▶ **Extrait de page**:
- - - - - - -
Une révolution de l’éducation s'enclenche à Mashteuiatsh

La signature de l’entente régionale en matière d’éducation lance une véritable révolution à Mashteuiatsh. À compter de l’an prochain, la communauté innue du Lac-Saint-Jean recevra 5,5 millions de dollars de plus du gouvernement fédéral pour la prise en charge de son système éducatif , une hausse de 61 % par rapport à 2022, pour un total de 14,5 M $. Avec ces montants, elle souhaite entre autres implanter un programme d’immersion en nehlueun pour la maternelle 4 ans et une concentration culturelle au secondaire, en plus d’embaucher plusieurs spécialistes.


« Cette entente va passer à l’histoire. Développer notre propre système éducatif est la meilleure façon de se sortir l’état de dépendance et de l’état de pauvreté qui, malheureusement, fait encore des ravages, a lancé le chef de Mashteuiatsh, Gilbert Dominique, lundi, juste avant de signer l’entente intervenue le 14 juillet. On ne pourra plus chialer après le gouvernement si ça ne fonctionne pas, parce qu’on devra plutôt se regarder dans le miroir. »

Le 14 juillet, 19 des 22 communautés regroupées au sein du Conseil en éducation des Premières Nations (CEPN) se sont regroupées à Kahnawà:ke pour l’annonce d’un budget de 1,1 milliard $ sur cinq ans octroyé par Services aux Autochtones Canada. Gilbert Dominique ne pouvait pas être présent à cette occasion et c’est pourquoi il a signé l’entente lundi.



Gilbert Dominique signe les documents officiels, en compagnie de Denis Gros-Louis, directeur général du CEPN.

Sous-financement chronique

Alors que Québec est responsable de l’éducation des jeunes dans la province, Ottawa l’est pour les communautés autochtones. Au cours des dernières années, Québec a augmenté considérablement les budgets en éducation, pendant que la majoration des budgets chez les Premières Nations était inférieure, à 2 % par année. Cette entente permet donc le rattrapage de ce sous-financement chronique, évalué à environ 35 % d’écart avec les autres élèves québécois.

« On a décidé de jeter à la poubelle le modèle de financement du fédéral pour présenter notre propre modèle », explique Denis Gros-Louis, directeur général du CEPN.

Le CEPN a évalué les besoins réels des jeunes des communautés en comparant les salaires des professeurs, les primes d’éloignement et les montants pour les besoins particuliers, par exemple, avec le gouvernement du Québec. Et les négociateurs ont été si convaincants que le gouvernement fédéral a accepté les demandes telles quelles, rappelle Denis Gros-Louis. « On a écrit l’histoire », estime-t-il.



Les divers intervenants au dossier de l’éducation étaient très heureux de la signature de l’entente.

Benoit Amyot, avocat au bureau de Caïn Lamarre à Roberval, a fait partie des négociateurs. « La plus grande difficulté a été de trouver une entente pour 22 communautés, alors que les attentes n’étaient pas toujours les mêmes, mais quand on a réussi à faire ça, le gouvernement du Canada a embarqué. »
- - - - - - -
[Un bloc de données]
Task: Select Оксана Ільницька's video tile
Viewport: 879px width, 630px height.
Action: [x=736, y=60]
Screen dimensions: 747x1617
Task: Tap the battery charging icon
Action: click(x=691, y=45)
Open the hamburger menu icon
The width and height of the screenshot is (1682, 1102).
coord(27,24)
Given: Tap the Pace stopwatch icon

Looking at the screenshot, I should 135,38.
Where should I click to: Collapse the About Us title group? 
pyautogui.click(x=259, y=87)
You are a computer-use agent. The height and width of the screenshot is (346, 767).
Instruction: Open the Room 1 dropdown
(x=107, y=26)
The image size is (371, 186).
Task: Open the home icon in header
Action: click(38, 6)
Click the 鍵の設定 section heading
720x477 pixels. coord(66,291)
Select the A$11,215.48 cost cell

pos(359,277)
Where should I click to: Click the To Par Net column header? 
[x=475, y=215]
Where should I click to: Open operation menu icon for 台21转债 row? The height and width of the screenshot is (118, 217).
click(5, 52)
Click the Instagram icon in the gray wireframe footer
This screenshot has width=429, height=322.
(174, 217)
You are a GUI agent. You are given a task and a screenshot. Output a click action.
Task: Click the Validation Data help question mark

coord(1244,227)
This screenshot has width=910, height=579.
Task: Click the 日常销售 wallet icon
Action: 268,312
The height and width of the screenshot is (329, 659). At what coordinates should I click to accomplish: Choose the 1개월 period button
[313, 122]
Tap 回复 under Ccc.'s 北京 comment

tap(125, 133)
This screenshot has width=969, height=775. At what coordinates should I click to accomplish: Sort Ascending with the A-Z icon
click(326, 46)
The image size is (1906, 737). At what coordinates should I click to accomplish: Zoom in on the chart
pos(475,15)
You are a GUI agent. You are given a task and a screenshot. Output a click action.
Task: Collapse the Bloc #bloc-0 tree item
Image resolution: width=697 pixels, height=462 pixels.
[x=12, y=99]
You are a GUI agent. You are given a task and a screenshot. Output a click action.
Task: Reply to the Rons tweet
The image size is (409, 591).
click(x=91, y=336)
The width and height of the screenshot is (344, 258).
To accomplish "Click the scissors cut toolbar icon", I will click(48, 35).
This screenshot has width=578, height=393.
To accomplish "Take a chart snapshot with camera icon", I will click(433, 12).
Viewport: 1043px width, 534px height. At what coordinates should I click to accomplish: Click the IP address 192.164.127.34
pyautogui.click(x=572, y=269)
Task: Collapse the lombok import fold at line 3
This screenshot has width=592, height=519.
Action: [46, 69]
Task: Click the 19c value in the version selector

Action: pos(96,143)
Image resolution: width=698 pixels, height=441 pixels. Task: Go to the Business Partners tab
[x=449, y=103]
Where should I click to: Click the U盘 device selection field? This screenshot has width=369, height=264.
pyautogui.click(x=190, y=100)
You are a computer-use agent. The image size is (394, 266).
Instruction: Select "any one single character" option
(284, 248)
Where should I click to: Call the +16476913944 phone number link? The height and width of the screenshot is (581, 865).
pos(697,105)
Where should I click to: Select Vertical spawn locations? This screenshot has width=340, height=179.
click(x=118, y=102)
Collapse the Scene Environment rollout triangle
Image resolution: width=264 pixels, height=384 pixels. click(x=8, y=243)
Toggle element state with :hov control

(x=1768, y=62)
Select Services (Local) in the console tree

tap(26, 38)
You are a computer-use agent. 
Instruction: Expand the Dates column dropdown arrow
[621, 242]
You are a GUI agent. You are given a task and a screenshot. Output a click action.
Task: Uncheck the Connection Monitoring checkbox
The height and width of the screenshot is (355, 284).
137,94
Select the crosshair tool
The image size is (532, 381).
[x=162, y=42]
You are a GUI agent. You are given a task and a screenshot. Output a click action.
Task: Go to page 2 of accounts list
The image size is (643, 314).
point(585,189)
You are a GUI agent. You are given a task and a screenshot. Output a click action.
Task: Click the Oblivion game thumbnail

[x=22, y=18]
- - - - - - -
▶ **Travail demandé**:
A: Répondez aux questions suivantes d'après l'article sur l'éducation à Mashteuiatsh.
(i) Quelle somme supplémentaire la communauté recevra-t-elle du gouvernement fédéral à compter de l'an prochain ?
(ii) Dans quelle communauté les membres du CEPN se sont-ils rassemblés le 14 juillet ?
(iii) À combien est évalué l'écart de sous-financement avec les autres élèves québécois ?
B: Recopiez fidèlement le passage de l'article sur l'éducation à Mashteuiatsh qui commence par « Gilbert Dominique signe » et se termine par « autres élèves québécois. ».
La liste provient d'une autre source.

▶ **Réponses attendues**:
A:
(i) 5,5 millions de dollars.
(ii) À Kahnawà:ke.
(iii) À environ 35 %.

B:
Gilbert Dominique signe les documents officiels, en compagnie de Denis Gros-Louis, directeur général du CEPN.

Sous-financement chronique

Alors que Québec est responsable de l’éducation des jeunes dans la province, Ottawa l’est pour les communautés autochtones. Au cours des dernières années, Québec a augmenté considérablement les budgets en éducation, pendant que la majoration des budgets chez les Premières Nations était inférieure, à 2 % par année. Cette entente permet donc le rattrapage de ce sous-financement chronique, évalué à environ 35 % d’écart avec les autres élèves québécois.